In his own words, Mark Alan Lovewell has been wandering the Island as a journalist for our sister publication the Vineyard Gazette for forty years: talking to seafarers, gathering stories on the lore of the sea, and taking photographs. And yet he may be best known on the Island as a singer of shanties, teller of yarns, and squeezer of concertinas. His new album, With the Fishes, is a collection of this life experience. Many of the stories – such as the history of the fabled Shenandoah, the 108-foot topsail schooner that was designed by Captain Robert Douglas and has prevailed against Vineyard storms for more than fifty years, or the legend of Captain Kidd, the alleged pirate whose journey was said to have graced Vineyard waters – sound as though they were first told long ago in the dim light of a port-city pub and are now being passed along in the time-honored tradition by Lovewell through the medium of vocals, olive-oil-can guitar, banjo, bodhrán, and, of course, concertina. The album is available at markalanlovewell.com.

Historic Tales of Oak Bluffs
By Skip Finley

Skip Finley, the director of sales and marketing for the Vineyard Gazette Media Group, which publishes this magazine, wrote the Gazette’s widely read Town of Oak Bluffs column for five years. His columns often started with a historical anecdote, and as he dug through the archives he became increasingly absorbed by the deep roots of the community. His new book, Historic Tales of Oak Bluffs (Arcadia Publishing), is a narrative history of the town, gradually unfolding from the pre-colonial days to the Oak Bluffs we know today. Along the road, the whaling industry soars and crashes, a city of tents is erected and evolves into gingerbread cottages, and the town establishes a name for itself through its 1880 secession from Edgartown. Weaving through the historical events is a collection of characters who seem as though they wondered out of a Mark Twain book. Among them are Old Harry, who deserted a ship in Vineyard Haven to escape slavery; Ichabod Norton Luce, a whaler who got rich during the California Gold Rush; and Uncle Nathan, the blind candy vendor of the original Oak Bluffs arcade.

Martha’s Vineyard Fish Tales 
By Nelson Sigelman

Nelson Sigelman has been writing about fishing on the Vineyard for decades, first in his Gone Fishin’ column for the Martha’s Vineyard Times, where he also served as editor, and more recently as the Outdoors columnist for this magazine.
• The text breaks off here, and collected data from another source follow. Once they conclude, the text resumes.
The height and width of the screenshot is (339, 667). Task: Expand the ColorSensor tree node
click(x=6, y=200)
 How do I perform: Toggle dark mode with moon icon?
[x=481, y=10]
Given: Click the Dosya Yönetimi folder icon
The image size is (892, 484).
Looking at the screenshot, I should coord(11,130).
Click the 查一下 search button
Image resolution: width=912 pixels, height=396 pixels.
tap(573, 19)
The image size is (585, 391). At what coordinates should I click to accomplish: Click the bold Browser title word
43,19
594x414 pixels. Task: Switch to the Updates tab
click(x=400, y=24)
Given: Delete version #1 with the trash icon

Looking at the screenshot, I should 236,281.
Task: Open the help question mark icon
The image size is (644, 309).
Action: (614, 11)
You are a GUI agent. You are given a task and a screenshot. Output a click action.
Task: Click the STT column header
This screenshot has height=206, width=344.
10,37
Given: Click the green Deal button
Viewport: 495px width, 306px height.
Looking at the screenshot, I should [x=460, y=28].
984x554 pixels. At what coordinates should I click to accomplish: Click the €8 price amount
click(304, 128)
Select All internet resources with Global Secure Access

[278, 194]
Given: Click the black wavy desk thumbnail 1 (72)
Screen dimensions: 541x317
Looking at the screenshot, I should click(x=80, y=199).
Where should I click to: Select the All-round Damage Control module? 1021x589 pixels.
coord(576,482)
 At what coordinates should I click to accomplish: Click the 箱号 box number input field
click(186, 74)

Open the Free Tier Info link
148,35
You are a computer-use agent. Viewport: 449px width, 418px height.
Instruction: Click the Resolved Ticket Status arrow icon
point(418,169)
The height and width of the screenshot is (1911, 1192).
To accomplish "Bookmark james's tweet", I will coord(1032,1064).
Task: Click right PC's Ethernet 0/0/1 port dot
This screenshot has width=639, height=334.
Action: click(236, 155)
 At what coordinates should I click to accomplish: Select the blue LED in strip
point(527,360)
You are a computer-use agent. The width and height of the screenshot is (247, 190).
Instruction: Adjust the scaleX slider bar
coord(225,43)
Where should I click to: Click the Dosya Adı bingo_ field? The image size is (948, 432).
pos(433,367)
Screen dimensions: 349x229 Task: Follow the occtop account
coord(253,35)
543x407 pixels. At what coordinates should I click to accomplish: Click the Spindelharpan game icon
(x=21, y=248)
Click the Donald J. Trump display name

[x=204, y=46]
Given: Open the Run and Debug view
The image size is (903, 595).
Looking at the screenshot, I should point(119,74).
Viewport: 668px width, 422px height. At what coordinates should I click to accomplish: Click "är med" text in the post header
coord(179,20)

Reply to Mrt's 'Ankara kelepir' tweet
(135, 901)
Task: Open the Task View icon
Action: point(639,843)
In the process he has not only entrenched himself in the fishing culture of the Island, but gathered a vast supply of intel on the pulse of the water. His newest book, Martha’s Vineyard Fish Tales (Stackpole Books), is an informative read that drifts in and out of fishing tactics, fishing stories, and short profiles of the Island’s legendary fishermen who, like Sigelman himself, “Prowled the rocks and the dark shores in utmost secrecy, drawn to the water’s edge by the single minded pursuit of a fish that in many ways they mirrored.” The book is a fine addition to any angling library, but is particularly useful for novices who wish to learn more about the Vineyard’s waters and gain a better sense of connection to the long and proud history of sport fishing on the Island.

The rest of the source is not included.